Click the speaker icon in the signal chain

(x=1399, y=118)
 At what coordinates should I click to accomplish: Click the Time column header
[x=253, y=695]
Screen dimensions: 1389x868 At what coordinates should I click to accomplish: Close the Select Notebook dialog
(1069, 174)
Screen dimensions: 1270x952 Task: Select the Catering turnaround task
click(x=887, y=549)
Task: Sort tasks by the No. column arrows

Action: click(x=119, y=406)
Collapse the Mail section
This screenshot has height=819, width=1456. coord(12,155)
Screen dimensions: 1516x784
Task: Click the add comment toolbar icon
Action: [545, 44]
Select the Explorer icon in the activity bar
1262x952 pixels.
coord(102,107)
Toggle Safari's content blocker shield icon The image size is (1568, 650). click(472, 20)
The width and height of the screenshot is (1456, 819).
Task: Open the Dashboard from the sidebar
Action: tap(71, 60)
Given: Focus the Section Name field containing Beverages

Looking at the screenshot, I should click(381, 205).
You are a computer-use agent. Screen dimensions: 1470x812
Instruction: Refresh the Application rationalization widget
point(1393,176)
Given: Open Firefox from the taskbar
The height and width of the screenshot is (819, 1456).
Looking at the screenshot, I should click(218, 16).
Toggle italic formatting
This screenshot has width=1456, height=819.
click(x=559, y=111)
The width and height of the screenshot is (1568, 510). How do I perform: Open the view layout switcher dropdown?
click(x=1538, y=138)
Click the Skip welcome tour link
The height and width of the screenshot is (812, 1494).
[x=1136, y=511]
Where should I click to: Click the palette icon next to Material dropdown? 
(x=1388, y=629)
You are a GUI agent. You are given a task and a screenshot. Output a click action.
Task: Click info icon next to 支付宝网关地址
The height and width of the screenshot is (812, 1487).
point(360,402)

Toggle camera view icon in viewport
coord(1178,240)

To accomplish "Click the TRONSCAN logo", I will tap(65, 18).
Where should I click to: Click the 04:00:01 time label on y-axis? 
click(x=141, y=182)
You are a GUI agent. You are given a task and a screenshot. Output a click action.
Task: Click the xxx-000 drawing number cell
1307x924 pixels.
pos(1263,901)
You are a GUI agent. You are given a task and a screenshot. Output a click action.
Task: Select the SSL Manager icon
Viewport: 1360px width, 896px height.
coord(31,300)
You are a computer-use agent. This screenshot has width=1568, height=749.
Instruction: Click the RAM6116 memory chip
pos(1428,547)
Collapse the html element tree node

================================

# [Problem requirements]
Look through the material above for "computer" and copy the lines that have it.

# [Answer for this exercise]
You are a computer-use agent. Screen dimensions: 1470x812
You are a computer-use agent. This screenshot has width=1568, height=749.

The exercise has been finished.